Skip to main content
2 of 2
Per Speyer's comment, switching from an additive to a multiplicative rescaling.

Here's a few empirical results that might be helpful, particularly in lending credence towards some of the theories suggested in other posts. I ran 10,000 simulations, and for each one, broke the stick 10,000 times, tracking the longest portion at each step. Here's the results: enter image description here

and the same data plotted on a log scale: enter image description here

You may notice a highlighted $\pm 1 \sigma$ region mentioned on the legend; the corresponding confidence interval is so tight that it's hard to see.

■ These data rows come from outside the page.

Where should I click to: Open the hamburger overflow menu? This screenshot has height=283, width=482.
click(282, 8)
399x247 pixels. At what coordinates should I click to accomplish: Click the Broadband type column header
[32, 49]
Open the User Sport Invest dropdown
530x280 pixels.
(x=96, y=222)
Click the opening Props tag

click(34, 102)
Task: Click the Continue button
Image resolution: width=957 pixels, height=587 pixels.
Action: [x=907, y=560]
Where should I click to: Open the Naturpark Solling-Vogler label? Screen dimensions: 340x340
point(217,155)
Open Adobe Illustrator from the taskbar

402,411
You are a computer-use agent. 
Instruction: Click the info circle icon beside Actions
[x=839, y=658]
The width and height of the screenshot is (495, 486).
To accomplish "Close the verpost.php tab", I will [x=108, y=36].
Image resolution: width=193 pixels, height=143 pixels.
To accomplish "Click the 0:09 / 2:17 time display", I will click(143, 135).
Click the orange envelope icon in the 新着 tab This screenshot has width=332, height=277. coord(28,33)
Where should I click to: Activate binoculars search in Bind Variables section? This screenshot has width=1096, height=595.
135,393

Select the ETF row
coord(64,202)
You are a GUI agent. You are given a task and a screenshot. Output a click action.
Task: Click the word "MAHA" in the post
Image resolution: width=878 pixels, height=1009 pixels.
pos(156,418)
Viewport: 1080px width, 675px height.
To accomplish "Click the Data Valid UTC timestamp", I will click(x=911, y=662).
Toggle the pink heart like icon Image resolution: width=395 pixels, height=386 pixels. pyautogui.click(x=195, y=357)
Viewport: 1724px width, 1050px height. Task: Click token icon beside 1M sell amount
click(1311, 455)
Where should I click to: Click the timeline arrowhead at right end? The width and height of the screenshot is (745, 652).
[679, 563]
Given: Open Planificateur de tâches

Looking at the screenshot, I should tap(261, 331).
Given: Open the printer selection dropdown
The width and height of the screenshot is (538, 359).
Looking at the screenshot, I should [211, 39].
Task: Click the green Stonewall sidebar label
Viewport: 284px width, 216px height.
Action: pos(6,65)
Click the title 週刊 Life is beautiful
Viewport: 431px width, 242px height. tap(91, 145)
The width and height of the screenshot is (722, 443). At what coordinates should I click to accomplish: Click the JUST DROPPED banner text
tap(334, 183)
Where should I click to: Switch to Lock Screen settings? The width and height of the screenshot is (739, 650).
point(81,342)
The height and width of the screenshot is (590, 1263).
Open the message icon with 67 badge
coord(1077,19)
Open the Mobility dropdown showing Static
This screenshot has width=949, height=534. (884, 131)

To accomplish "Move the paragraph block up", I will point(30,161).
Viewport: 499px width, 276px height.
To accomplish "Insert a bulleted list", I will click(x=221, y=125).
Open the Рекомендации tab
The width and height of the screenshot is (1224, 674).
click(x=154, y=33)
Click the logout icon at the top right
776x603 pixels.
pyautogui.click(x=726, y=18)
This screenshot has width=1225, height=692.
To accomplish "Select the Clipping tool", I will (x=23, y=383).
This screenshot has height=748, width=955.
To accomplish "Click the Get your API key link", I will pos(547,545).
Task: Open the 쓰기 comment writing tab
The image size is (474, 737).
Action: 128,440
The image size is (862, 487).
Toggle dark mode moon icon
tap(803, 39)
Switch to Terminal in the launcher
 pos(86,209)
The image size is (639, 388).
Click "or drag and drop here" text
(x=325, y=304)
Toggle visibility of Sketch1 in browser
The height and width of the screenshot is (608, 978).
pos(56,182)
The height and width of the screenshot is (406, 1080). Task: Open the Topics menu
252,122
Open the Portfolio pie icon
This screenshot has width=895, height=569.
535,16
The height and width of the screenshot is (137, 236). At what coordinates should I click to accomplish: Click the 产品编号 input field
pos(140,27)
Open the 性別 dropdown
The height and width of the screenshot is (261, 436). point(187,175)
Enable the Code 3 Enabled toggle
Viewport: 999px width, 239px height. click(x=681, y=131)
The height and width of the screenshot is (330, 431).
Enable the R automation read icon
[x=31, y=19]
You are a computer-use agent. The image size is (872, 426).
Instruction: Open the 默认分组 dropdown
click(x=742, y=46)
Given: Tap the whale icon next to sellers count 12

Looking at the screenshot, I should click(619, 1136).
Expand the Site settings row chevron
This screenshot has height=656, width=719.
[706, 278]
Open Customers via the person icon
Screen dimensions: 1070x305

I added two dotted lines corresponding to two rates of decay mentioned in other posts: $d(n) \propto n^{2\sqrt{2}-3}$ and $d(n) \propto (1-\frac{1}{4n-4})d(n-1)$.

The two hypotheses are intended as asymptotic descriptions, so if we plot them directly, they have large and distracting offsets. I "fixed" that by multiplying by the appropriate constant to make the plots intersect the empirical mean at $x=1000$. (For instance, the dotted green line is actually $0.591 n^{2\sqrt{2}-3}$.)

Incidentally, we can compute our own version of the expected length after the 500th split. I ran 1 million simulations and observe an empirical mean of $0.2076537 \pm 0.0001231$. (The $\pm$ part is one standard deviation for the estimate.)